A cura di Valter Bartolini – Direttore di gara arbitro CSEN
Dopo qualche settimana di pausa nel racconto del campionato, la giornata di sabato 9 maggio ha regalato nuove emozioni sui campi della Lega degli Invincibili. In una splendida cornice di sole si sono disputate in contemporanea le tre gare dell’ultimo turno di campionato. Restano ancora due recuperi da giocare, ma la stagione si avvia ormai verso la conclusione con un bilancio estremamente positivo.
Il dato più importante emerso durante tutto il percorso è stata la straordinaria crescita degli atleti: partita dopo partita ogni squadra ha mostrato miglioramenti significativi, contribuendo a rendere questo campionato bello, coinvolgente e ricco di valori autentici. La classifica ha già iniziato a delineare i propri verdetti, ma il risultato sportivo rappresenta solo una parte dell’esperienza. Inclusione significa infatti anche condividere le emozioni della competizione, accettando i risultati del campo senza mai perdere di vista il valore umano dello sport.
Ciò che continua a colpire, giornata dopo giornata, è soprattutto la gioia con cui gli atleti vivono il calcio. In campo si sfidano con entusiasmo, passione e partecipazione, ispirandosi ai campioni che seguono in televisione ma sentendosi, giustamente, protagonisti assoluti di questo sport. Un’esperienza che coinvolge profondamente anche gli arbitri e tutti coloro che collaborano all’organizzazione delle gare.
Le partite disputate oggi hanno raccontato, ciascuna a modo proprio, lo spirito autentico di questo campionato.
La sfida tra S. Paolino e Sieci/Rignano è stata la più equilibrata dal punto di vista realizzativo. Un confronto intenso tra due delle squadre più giovani della competizione, entrambe con ampi margini di crescita per il futuro. A conquistare la vittoria è stato il S. Paolino con il punteggio di 2 a 1, al termine di una gara rimasta aperta fino agli ultimi minuti.

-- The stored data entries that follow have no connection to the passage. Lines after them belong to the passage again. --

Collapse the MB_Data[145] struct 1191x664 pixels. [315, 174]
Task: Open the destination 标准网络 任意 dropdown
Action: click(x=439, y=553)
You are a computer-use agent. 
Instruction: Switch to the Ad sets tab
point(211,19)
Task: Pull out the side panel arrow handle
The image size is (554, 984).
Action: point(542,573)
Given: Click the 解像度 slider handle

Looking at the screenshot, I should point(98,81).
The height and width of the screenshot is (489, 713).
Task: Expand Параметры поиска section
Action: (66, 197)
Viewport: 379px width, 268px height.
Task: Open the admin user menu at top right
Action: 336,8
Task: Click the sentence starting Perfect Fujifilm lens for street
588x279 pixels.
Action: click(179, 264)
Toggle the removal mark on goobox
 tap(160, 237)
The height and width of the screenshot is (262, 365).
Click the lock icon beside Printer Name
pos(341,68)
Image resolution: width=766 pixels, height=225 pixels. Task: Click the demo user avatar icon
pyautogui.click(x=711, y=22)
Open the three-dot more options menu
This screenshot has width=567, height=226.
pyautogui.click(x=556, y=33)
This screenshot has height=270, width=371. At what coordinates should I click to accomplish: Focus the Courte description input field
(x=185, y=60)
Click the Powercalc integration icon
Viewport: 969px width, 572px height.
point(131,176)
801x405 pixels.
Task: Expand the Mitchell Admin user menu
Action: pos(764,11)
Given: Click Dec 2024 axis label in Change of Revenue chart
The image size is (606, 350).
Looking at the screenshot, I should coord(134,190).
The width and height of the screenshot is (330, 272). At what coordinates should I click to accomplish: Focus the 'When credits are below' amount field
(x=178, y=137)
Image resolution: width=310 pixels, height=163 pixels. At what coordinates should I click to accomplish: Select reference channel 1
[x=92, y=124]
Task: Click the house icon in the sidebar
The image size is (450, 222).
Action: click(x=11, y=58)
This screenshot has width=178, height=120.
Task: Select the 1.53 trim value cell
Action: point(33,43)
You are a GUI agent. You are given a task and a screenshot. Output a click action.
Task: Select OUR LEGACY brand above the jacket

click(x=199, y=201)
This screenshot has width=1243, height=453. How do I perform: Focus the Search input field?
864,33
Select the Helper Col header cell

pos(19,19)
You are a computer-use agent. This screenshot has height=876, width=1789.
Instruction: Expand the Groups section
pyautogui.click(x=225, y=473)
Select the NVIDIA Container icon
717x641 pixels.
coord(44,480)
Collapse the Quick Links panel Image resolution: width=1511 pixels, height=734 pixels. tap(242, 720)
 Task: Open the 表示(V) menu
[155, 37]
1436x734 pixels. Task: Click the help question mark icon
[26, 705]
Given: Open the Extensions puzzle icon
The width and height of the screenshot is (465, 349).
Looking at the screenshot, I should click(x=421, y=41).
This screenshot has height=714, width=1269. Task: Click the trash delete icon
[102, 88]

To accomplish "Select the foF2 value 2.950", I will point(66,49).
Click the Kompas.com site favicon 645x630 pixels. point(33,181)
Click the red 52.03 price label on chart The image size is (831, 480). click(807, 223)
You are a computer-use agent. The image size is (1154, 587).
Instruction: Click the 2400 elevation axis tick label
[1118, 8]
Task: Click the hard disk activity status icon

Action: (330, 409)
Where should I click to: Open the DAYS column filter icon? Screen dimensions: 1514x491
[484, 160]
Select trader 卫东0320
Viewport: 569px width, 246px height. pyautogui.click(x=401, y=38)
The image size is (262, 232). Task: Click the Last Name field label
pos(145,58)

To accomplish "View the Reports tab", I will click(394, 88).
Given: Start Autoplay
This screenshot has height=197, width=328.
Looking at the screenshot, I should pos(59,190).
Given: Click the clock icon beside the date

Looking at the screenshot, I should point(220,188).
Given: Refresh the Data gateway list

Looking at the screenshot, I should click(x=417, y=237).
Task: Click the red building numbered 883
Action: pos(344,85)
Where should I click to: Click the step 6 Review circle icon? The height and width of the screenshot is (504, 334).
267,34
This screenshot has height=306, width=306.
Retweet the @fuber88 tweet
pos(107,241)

Grande equilibrio anche nella partita tra Il Ritrovo e Sport Insieme Sancascianese, le due realtà storiche della categoria. Il match si è concluso con un emozionante 4 a 4, risultato che testimonia il percorso di crescita e il livello raggiunto da entrambe le formazioni.
A Luco di Mugello, invece, si è respirata un’atmosfera particolarmente serena e leggera. Senza particolari pressioni di classifica, le due squadre hanno potuto dare spazio a tutti gli atleti convocati, favorendo gioco, divertimento e partecipazione. Ne è nata una partita spettacolare e ricca di reti. Il Mugello, trascinato anche dalle ottime prove di Roberta e Alessio, ha trovato il gol con quattro giocatori diversi, mentre il Doccia ha risposto valorizzando ben sette marcatori differenti, grazie anche alla gestione attenta del proprio mister e alla regola del rigore alla terza differenza reti subite. Il risultato finale di 12 a 8 ha trasformato la gara in una vera festa del calcio.
Non sono mancati anche momenti di ironia e leggerezza, con simpatiche “ammonizioni goliardiche” per alcuni palloni finiti troppo vicino alle auto parcheggiate e qualche battuta rivolta al mister Franco per l’utilizzo improprio della parola “Fiorentina”, con tanto di “VAR de noattri” a strappare sorrisi dentro e fuori dal campo.
Una giornata intensa, ricca di sport, amicizia e condivisione, resa possibile dall’impegno di giocatori, mister, accompagnatori, famiglie e arbitri.
Un ringraziamento speciale ai compagni di viaggio Massimiliano, Carlo, Claudio e Matteo per la collaborazione e la passione dimostrata.